I should have stayed at the hospital,
I thought.
A pipe got knocked loose on the inside.

Finally I pulled my hands from my pockets and took hold of her shoulders.

“I hadn't ought to do it,” I said.

“But he's no good to me!” She didn't turn her face up to look at me. She grabbed my prick with both hands, squeezed hard, and slowed the stroking. She said again, “He's no good to me.”

“Neither am I. I know that much.”

“I'm sorry, Pete,” she said, loosening her hands and rolling slowly away.

At once I regretted it.
What's the difference?
I thought.
Why shouldn't we?
My prick felt the chill in an instant but stayed stubbornly alert. I looked sharply at Patty's fine ear and the curve of her jaw, the nape of her neck. Her light gown flounced up as she hurried to the door, and I had a glimpse of her slender ankle.

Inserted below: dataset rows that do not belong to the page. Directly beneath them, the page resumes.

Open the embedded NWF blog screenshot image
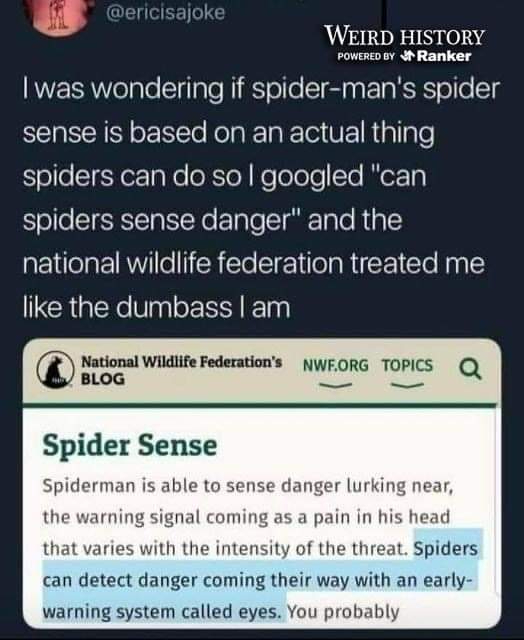The height and width of the screenshot is (640, 524). (x=262, y=483)
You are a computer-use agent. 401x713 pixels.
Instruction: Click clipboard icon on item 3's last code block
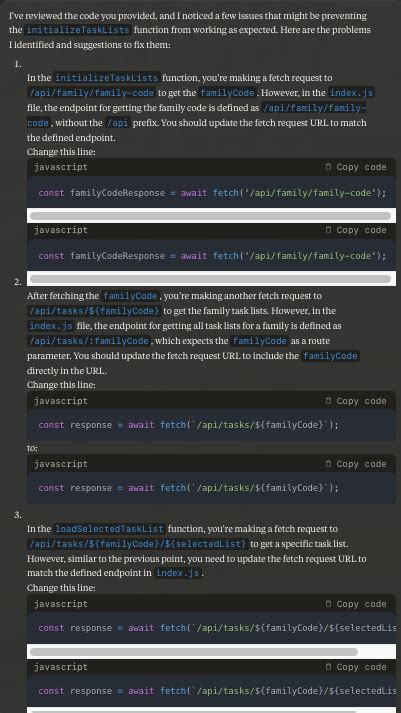coord(328,667)
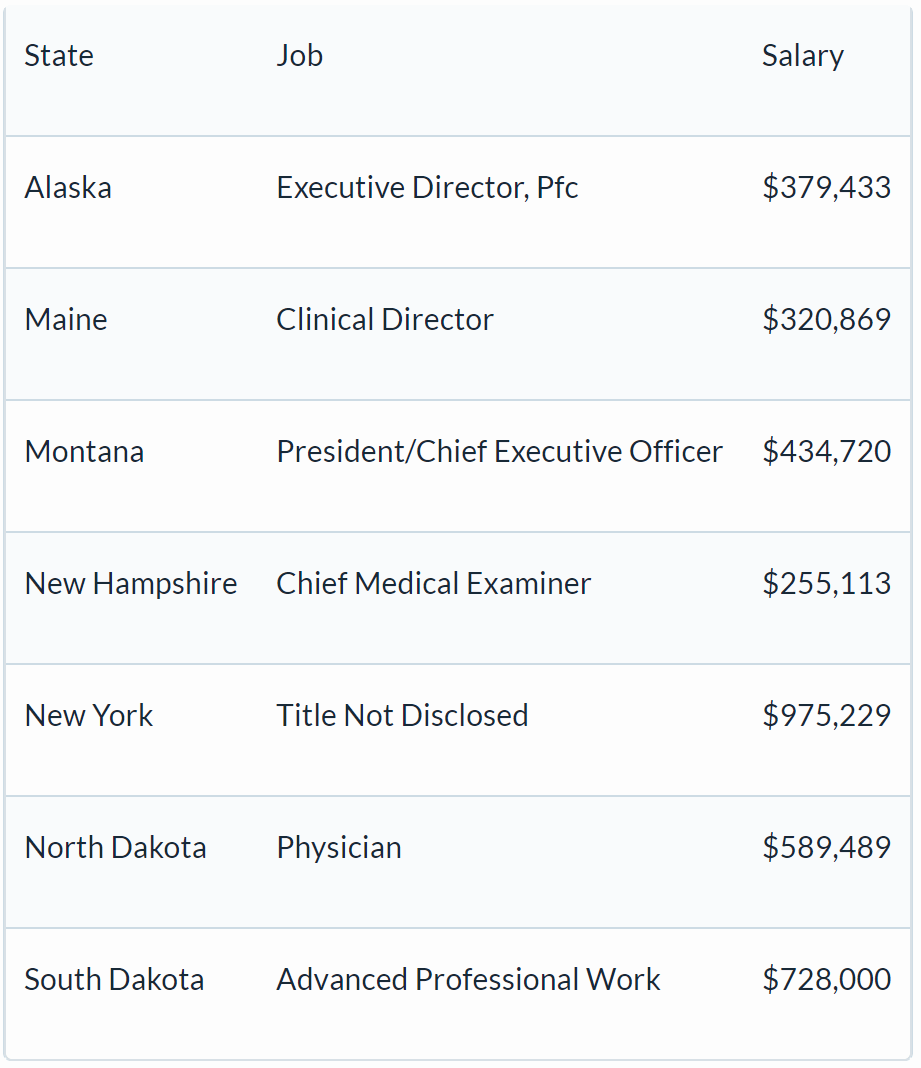Click the Job column header

(x=299, y=56)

“I'm sorry,” she said. “Please don't tell Ray.” She did not turn to look at me as the door closed behind her.

Again it seemed I was made of trouble. There was a tickle in my throat that made me want to cough and the pain at the lower end of my spine throbbed horribly. My stitches, which had been healing well, now seemed to itch and burn. Heat rose up over my chest and from my scalp, making me think of infection. The only light in the place came from a bulb kept low with a rheostat. I made sure the door was latched and chained securely and then hobbled over to the toilet to finish the job Federle's wife had started.